#### DATA FOR ANALYSIS ####

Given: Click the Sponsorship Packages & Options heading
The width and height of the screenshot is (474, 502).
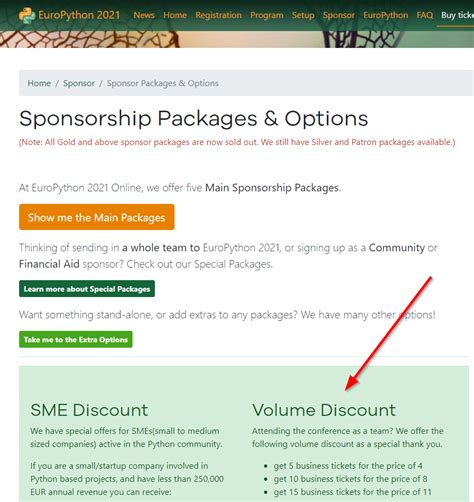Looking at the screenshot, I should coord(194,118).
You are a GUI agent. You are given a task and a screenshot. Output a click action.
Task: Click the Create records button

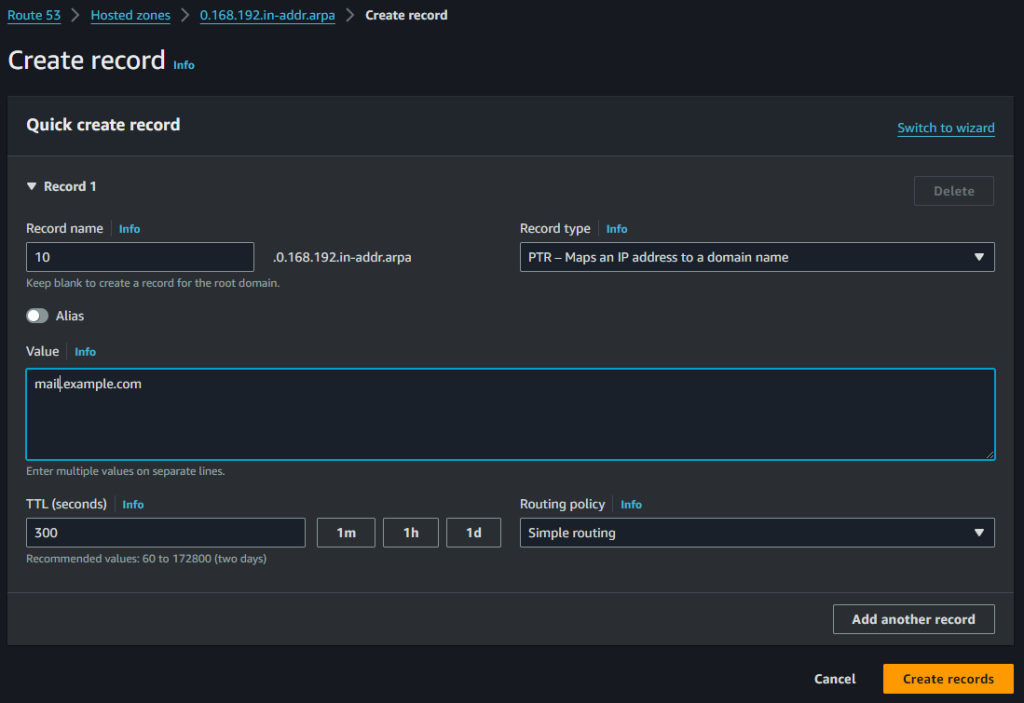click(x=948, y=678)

####
#### DATA FOR ANALYSIS ####

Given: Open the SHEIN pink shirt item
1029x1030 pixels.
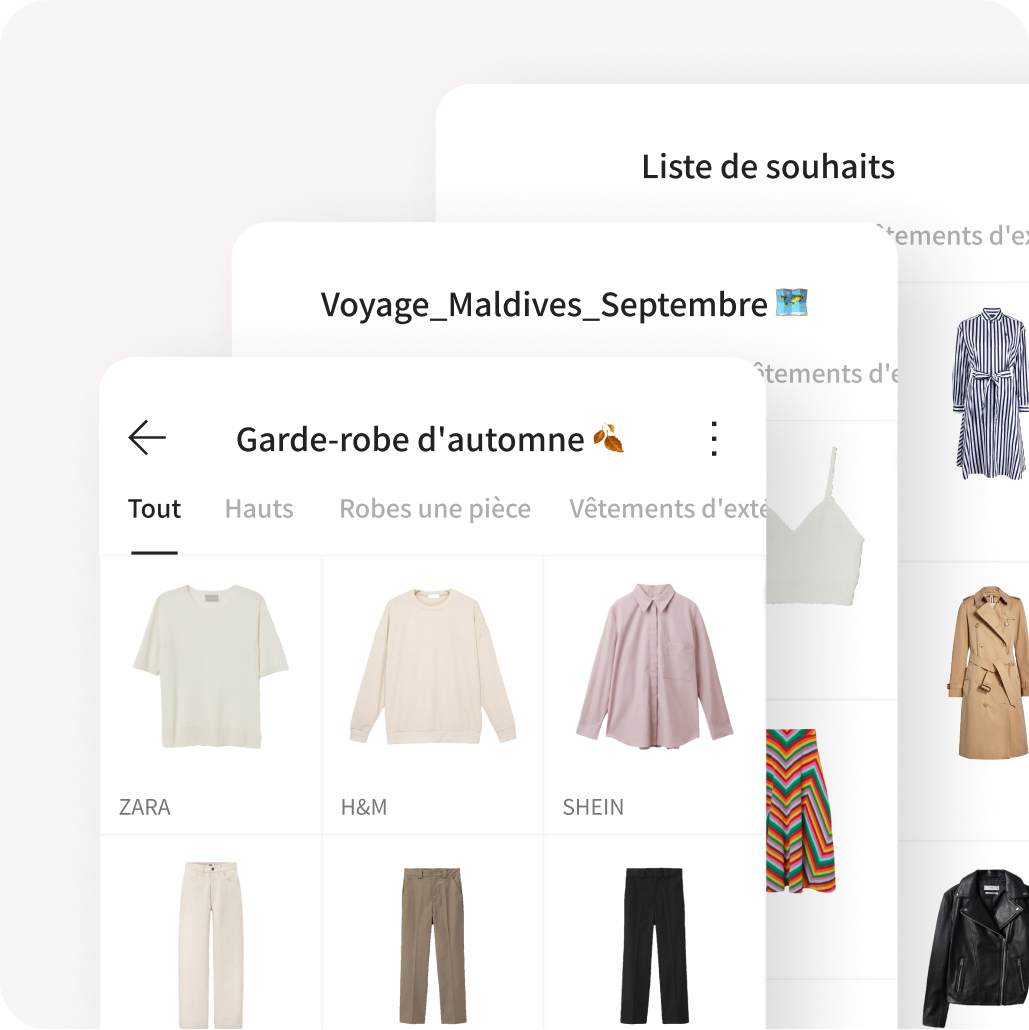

####
#### DATA FOR ANALYSIS ####

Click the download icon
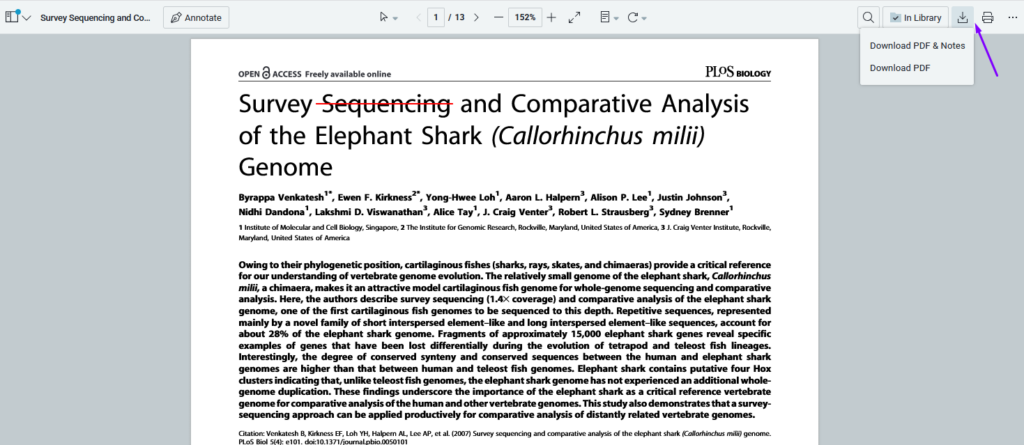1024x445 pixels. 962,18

####

**TASK OBJECTIVE**
Return word for word the lines above from the line with "Given: Open the SHEIN pink shirt item" to the line with "1029x1030 pixels.", including both and leaving out all others.

**WRITTEN RESPONSE**
Given: Open the SHEIN pink shirt item
1029x1030 pixels.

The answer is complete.